Appellants’ Brief, p. 18.

{¶ 31} BSI responds that the record establishes that the Plaintiffs’ “claim accrued at the latest when [Safety National] refused to reimburse them for the Claim based on the RoR letter and Appellants knew they could not provide any information to alter [Safety National’s] position. A letter reiterating a previously-stated basis for denial of coverage is unnecessary for the claim to accrue.” Appellee’s Brief, p. 16.

{¶ 32} Under Ga. Code Ann. § 9-3-24, an action for breach of a written contract must be brought within six years of the breach. Godwin v. Mizpah Farms, LLLP, 330 Ga.App. 31, 38, 766 S.E.2d 497 (2014), citing Hamburger, 286 Ga.App. at 384, 649 S.E.2d 779. However, “it is well settled that limitation clauses reducing the time permitted to assert claims from six years to one year are enforceable.” Carrier Corp. v. Rollins, Inc., 316 Ga.App. 630, 632, 730 S.E.2d 103 (2012), fn.7, citing Southern Telecom v. Level 3 Communications, 295 Ga.App. 268, 273, 671 S.E.2d 283 (2008). Therefore, our review in this assignment of error will focus on whether the trial court erred in finding that the Plaintiffs’ causes of action accrued more than one year prior to when they filed suit against BSI.
......
- [OBJECTIVE A]: Restate word for word the part of the opinion excerpt that begins at the words "Appellants’ Brief, p." and stops after the words "Brief, p. 16.".
- [OBJECTIVE B]: For each statement, say yes or no to whether it agrees with the opinion excerpt, and quote the deciding words: (i) Under Ga. Code Ann. § 9-3-24, an action for breach of a written contract must be brought within six years of the breach. (ii) Limitation clauses that cut the time to assert claims from six years to one year are unenforceable. (iii) BSI contends that a letter restating an earlier basis for denying coverage is required for the claim to accrue.
The records that come next are separate material and have no connection to the opinion excerpt.
......
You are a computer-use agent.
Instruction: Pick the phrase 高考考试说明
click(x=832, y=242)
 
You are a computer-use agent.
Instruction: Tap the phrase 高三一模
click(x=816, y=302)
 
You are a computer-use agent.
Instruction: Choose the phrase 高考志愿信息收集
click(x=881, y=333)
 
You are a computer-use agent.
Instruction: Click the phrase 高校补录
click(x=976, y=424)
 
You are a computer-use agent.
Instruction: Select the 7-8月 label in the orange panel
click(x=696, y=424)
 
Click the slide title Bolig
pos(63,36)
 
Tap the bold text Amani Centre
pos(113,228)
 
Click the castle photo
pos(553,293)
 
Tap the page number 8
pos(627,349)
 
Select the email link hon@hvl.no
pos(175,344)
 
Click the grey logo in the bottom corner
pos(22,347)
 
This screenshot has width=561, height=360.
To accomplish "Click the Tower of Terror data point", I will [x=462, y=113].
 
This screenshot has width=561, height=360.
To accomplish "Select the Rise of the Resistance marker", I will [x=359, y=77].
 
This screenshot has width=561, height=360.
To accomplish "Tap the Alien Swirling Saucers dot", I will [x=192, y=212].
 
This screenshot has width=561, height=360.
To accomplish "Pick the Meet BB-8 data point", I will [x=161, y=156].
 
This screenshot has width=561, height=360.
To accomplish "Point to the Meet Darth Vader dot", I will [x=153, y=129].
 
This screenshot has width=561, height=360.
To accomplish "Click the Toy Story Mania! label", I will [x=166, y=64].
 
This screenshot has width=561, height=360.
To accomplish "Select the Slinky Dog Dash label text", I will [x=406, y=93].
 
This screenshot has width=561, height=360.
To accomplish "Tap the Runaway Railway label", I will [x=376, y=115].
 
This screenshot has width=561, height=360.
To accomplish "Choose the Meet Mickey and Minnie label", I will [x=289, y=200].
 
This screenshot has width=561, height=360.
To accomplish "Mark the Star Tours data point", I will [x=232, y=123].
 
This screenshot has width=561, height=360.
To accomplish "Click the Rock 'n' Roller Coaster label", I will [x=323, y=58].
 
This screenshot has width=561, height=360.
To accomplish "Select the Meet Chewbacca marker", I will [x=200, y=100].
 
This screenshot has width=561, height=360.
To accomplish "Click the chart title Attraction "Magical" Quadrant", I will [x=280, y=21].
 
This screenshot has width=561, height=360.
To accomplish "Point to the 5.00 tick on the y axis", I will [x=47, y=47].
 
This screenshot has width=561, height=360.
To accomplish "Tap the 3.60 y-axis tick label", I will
......
- [CORRECT ANSWER A]:
Appellants’ Brief, p. 18.

{¶ 31} BSI responds that the record establishes that the Plaintiffs’ “claim accrued at the latest when [Safety National] refused to reimburse them for the Claim based on the RoR letter and Appellants knew they could not provide any information to alter [Safety National’s] position. A letter reiterating a previously-stated basis for denial of coverage is unnecessary for the claim to accrue.” Appellee’s Brief, p. 16.

- [CORRECT ANSWER B]:
(i) Yes: "an action for breach of a written contract must be brought within six years of the breach."
(ii) No: "it is well settled that limitation clauses reducing the time permitted to assert claims from six years to one year are enforceable."
(iii) No: "A letter reiterating a previously-stated basis for denial of coverage is unnecessary for the claim to accrue."